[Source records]
- Opening Delimiter -
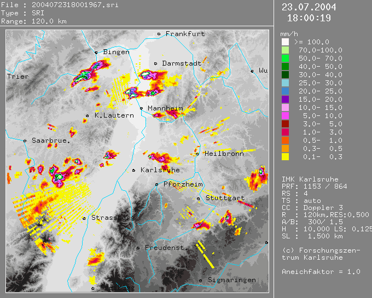The width and height of the screenshot is (372, 298).
Task: Click the Frankfurt city marker
Action: click(159, 34)
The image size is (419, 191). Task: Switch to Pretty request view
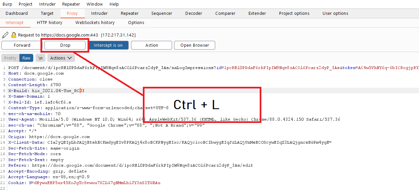click(x=10, y=58)
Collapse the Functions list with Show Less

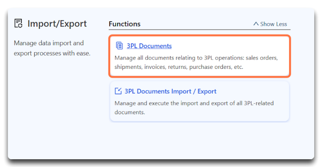[x=270, y=24]
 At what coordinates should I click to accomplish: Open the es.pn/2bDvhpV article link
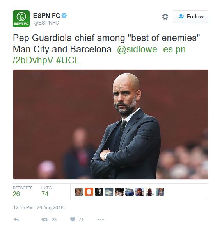click(99, 55)
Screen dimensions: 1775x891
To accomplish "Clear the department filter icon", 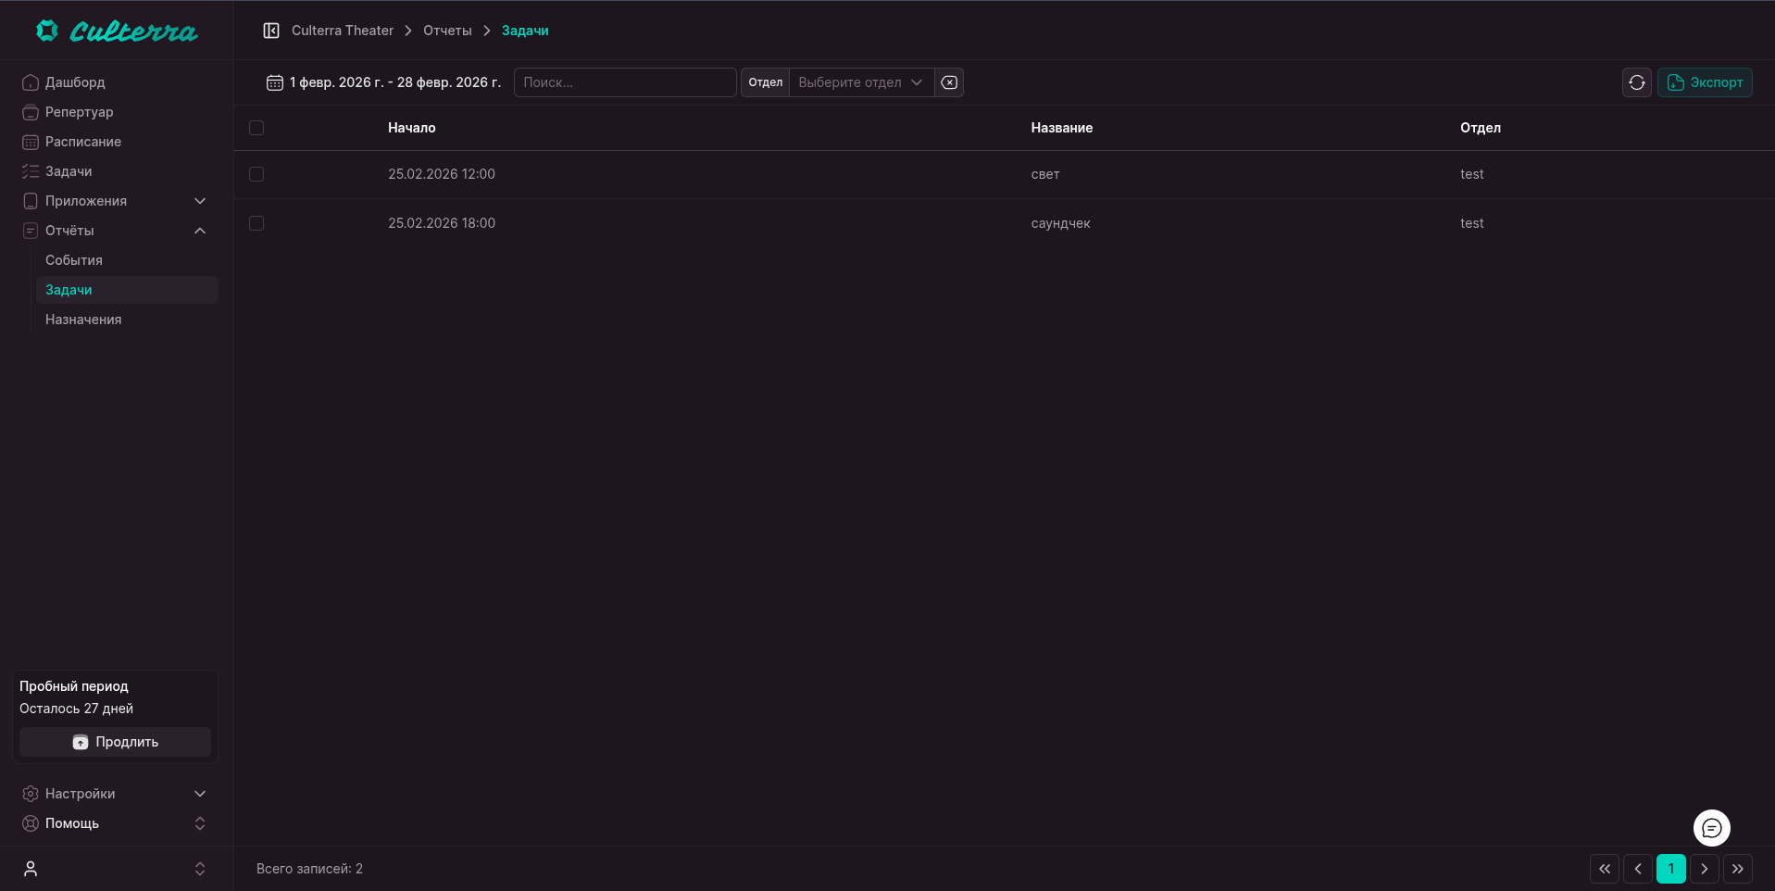I will click(x=949, y=82).
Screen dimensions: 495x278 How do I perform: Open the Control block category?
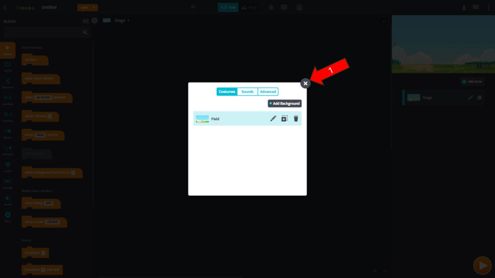[8, 66]
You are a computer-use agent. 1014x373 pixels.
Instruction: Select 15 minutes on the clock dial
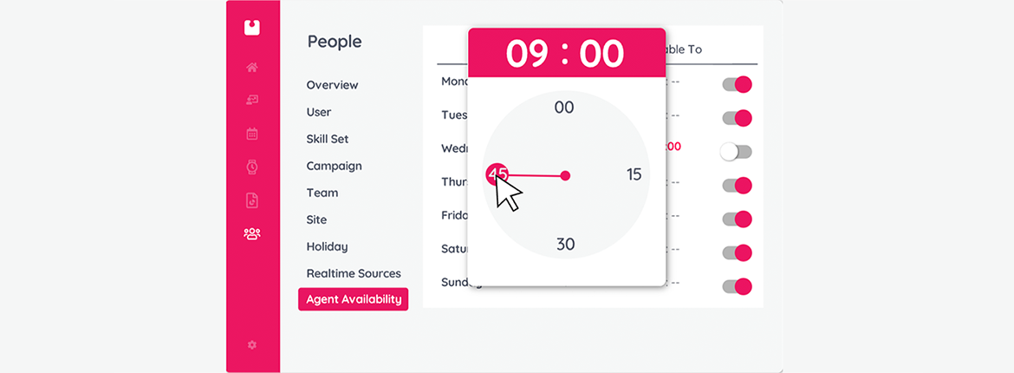coord(634,174)
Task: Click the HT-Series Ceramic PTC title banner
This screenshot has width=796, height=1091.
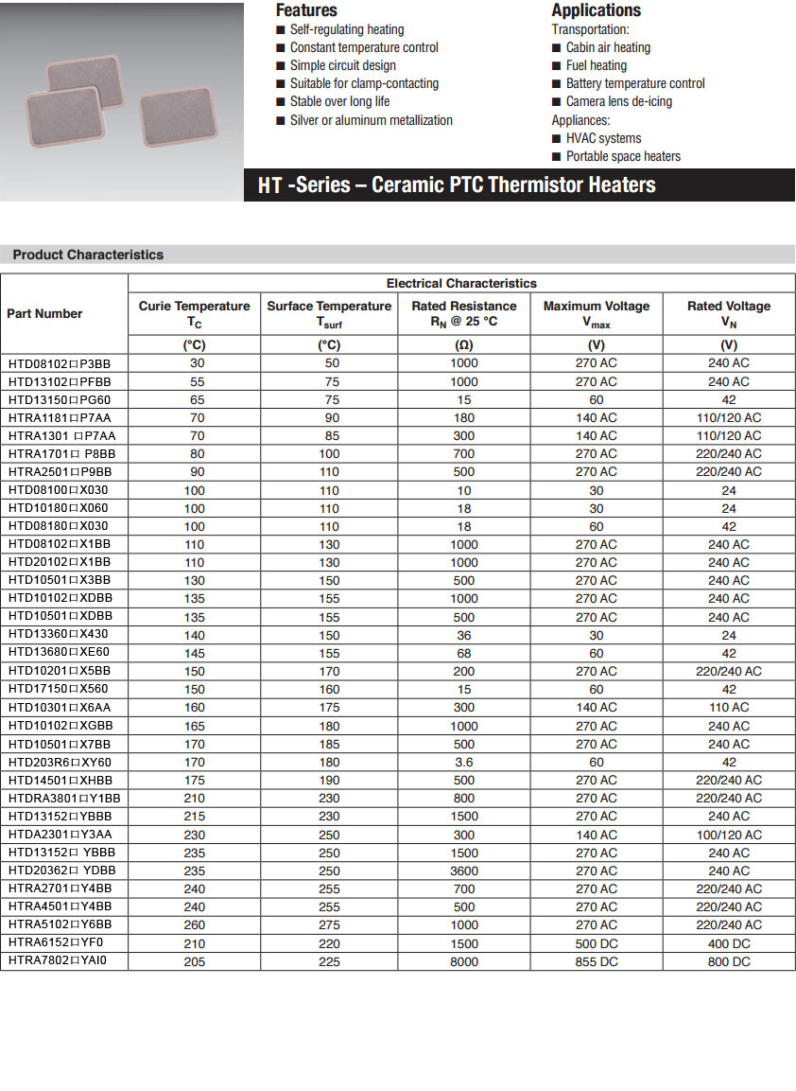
- Closing Delimiter -
**Work order:**
Copy only this from above: the line containing "The image size", the line containing "Screen dimensions: 1775x891", and all lines between, printed exactly. Leave out the pictures.

**Your response:**
The image size is (419, 191). Task: Switch to Pretty request view
click(x=10, y=58)
Collapse the Functions list with Show Less

[x=270, y=24]
 At what coordinates should I click to accomplish: Open the es.pn/2bDvhpV article link
click(99, 55)
Screen dimensions: 1775x891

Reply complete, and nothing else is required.